__REQUIREMENTS__:
Turn every line of the records into a Markdown table with two columns, Row and Line. Number the rows in order and skip any blank lines.

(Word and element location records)
══════════════════════════════

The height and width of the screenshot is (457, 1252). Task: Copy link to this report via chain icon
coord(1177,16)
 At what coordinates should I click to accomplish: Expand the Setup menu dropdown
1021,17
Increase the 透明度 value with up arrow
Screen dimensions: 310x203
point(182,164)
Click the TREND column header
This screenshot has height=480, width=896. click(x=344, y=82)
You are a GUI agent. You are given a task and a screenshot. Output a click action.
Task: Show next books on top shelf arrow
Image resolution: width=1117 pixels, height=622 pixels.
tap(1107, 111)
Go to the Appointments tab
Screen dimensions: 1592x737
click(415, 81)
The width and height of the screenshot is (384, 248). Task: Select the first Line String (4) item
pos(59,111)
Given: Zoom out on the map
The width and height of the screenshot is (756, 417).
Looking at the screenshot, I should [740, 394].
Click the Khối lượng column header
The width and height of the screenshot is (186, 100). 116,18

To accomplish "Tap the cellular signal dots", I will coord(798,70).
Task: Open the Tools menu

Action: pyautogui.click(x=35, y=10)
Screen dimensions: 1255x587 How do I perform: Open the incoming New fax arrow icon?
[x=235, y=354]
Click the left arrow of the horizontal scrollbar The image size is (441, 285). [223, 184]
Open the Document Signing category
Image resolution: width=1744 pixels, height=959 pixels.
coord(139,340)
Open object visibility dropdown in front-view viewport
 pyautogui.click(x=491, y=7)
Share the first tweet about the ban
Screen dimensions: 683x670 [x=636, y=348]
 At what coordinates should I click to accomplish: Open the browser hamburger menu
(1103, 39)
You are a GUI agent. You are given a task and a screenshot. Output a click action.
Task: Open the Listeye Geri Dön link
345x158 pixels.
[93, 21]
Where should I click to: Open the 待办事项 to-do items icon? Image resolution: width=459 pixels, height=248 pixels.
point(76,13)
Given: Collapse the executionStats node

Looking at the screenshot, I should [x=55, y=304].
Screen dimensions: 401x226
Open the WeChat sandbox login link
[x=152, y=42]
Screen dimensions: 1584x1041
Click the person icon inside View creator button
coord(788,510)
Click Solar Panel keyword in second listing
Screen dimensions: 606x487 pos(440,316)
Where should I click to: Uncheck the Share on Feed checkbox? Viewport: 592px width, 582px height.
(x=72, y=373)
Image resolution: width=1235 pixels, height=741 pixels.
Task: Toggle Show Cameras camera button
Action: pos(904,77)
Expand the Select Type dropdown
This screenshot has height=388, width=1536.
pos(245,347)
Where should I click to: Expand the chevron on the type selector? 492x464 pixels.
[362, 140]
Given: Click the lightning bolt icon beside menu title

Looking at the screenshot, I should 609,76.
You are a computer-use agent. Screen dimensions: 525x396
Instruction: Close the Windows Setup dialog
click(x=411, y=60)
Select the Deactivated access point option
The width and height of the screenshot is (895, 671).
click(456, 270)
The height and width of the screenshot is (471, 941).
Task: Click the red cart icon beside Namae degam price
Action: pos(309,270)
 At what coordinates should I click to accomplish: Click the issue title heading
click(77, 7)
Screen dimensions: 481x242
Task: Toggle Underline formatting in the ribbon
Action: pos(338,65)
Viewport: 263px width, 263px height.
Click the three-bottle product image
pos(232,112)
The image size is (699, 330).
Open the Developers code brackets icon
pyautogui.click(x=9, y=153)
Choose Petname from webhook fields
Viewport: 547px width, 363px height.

══════════════════════════════

__REPLY__:
| Row | Line |
|---|---|
| 1 | The height and width of the screenshot is (457, 1252). Task: Copy link to this report via chain icon |
| 2 | coord(1177,16) |
| 3 |  At what coordinates should I click to accomplish: Expand the Setup menu dropdown |
| 4 | 1021,17 |
| 5 | Increase the 透明度 value with up arrow |
| 6 | Screen dimensions: 310x203 |
| 7 | point(182,164) |
| 8 | Click the TREND column header |
| 9 | This screenshot has height=480, width=896. click(x=344, y=82) |
| 10 | You are a GUI agent. You are given a task and a screenshot. Output a click action. |
| 11 | Task: Show next books on top shelf arrow |
| 12 | Image resolution: width=1117 pixels, height=622 pixels. |
| 13 | tap(1107, 111) |
| 14 | Go to the Appointments tab |
| 15 | Screen dimensions: 1592x737 |
| 16 | click(415, 81) |
| 17 | The width and height of the screenshot is (384, 248). Task: Select the first Line String (4) item |
| 18 | pos(59,111) |
| 19 | Given: Zoom out on the map |
| 20 | The width and height of the screenshot is (756, 417). |
| 21 | Looking at the screenshot, I should [740, 394]. |
| 22 | Click the Khối lượng column header |
| 23 | The width and height of the screenshot is (186, 100). 116,18 |
| 24 | To accomplish "Tap the cellular signal dots", I will coord(798,70). |
| 25 | Task: Open the Tools menu |
| 26 | Action: pyautogui.click(x=35, y=10) |
| 27 | Screen dimensions: 1255x587 How do I perform: Open the incoming New fax arrow icon? |
| 28 | [x=235, y=354] |
| 29 | Click the left arrow of the horizontal scrollbar The image size is (441, 285). [223, 184] |
| 30 | Open the Document Signing category |
| 31 | Image resolution: width=1744 pixels, height=959 pixels. |
| 32 | coord(139,340) |
| 33 | Open object visibility dropdown in front-view viewport |
| 34 |  pyautogui.click(x=491, y=7) |
| 35 | Share the first tweet about the ban |
| 36 | Screen dimensions: 683x670 [x=636, y=348] |
| 37 |  At what coordinates should I click to accomplish: Open the browser hamburger menu |
| 38 | (1103, 39) |
| 39 | You are a GUI agent. You are given a task and a screenshot. Output a click action. |
| 40 | Task: Open the Listeye Geri Dön link |
| 41 | 345x158 pixels. |
| 42 | [93, 21] |
| 43 | Where should I click to: Open the 待办事项 to-do items icon? Image resolution: width=459 pixels, height=248 pixels. |
| 44 | point(76,13) |
| 45 | Given: Collapse the executionStats node |
| 46 | Looking at the screenshot, I should [x=55, y=304]. |
| 47 | Screen dimensions: 401x226 |
| 48 | Open the WeChat sandbox login link |
| 49 | [x=152, y=42] |
| 50 | Screen dimensions: 1584x1041 |
| 51 | Click the person icon inside View creator button |
| 52 | coord(788,510) |
| 53 | Click Solar Panel keyword in second listing |
| 54 | Screen dimensions: 606x487 pos(440,316) |
| 55 | Where should I click to: Uncheck the Share on Feed checkbox? Viewport: 592px width, 582px height. |
| 56 | (x=72, y=373) |
| 57 | Image resolution: width=1235 pixels, height=741 pixels. |
| 58 | Task: Toggle Show Cameras camera button |
| 59 | Action: pos(904,77) |
| 60 | Expand the Select Type dropdown |
| 61 | This screenshot has height=388, width=1536. |
| 62 | pos(245,347) |
| 63 | Where should I click to: Expand the chevron on the type selector? 492x464 pixels. |
| 64 | [362, 140] |
| 65 | Given: Click the lightning bolt icon beside menu title |
| 66 | Looking at the screenshot, I should 609,76. |
| 67 | You are a computer-use agent. Screen dimensions: 525x396 |
| 68 | Instruction: Close the Windows Setup dialog |
| 69 | click(x=411, y=60) |
| 70 | Select the Deactivated access point option |
| 71 | The width and height of the screenshot is (895, 671). |
| 72 | click(456, 270) |
| 73 | The height and width of the screenshot is (471, 941). |
| 74 | Task: Click the red cart icon beside Namae degam price |
| 75 | Action: pos(309,270) |
| 76 |  At what coordinates should I click to accomplish: Click the issue title heading |
| 77 | click(77, 7) |
| 78 | Screen dimensions: 481x242 |
| 79 | Task: Toggle Underline formatting in the ribbon |
| 80 | Action: pos(338,65) |
| 81 | Viewport: 263px width, 263px height. |
| 82 | Click the three-bottle product image |
| 83 | pos(232,112) |
| 84 | The image size is (699, 330). |
| 85 | Open the Developers code brackets icon |
| 86 | pyautogui.click(x=9, y=153) |
| 87 | Choose Petname from webhook fields |
| 88 | Viewport: 547px width, 363px height. |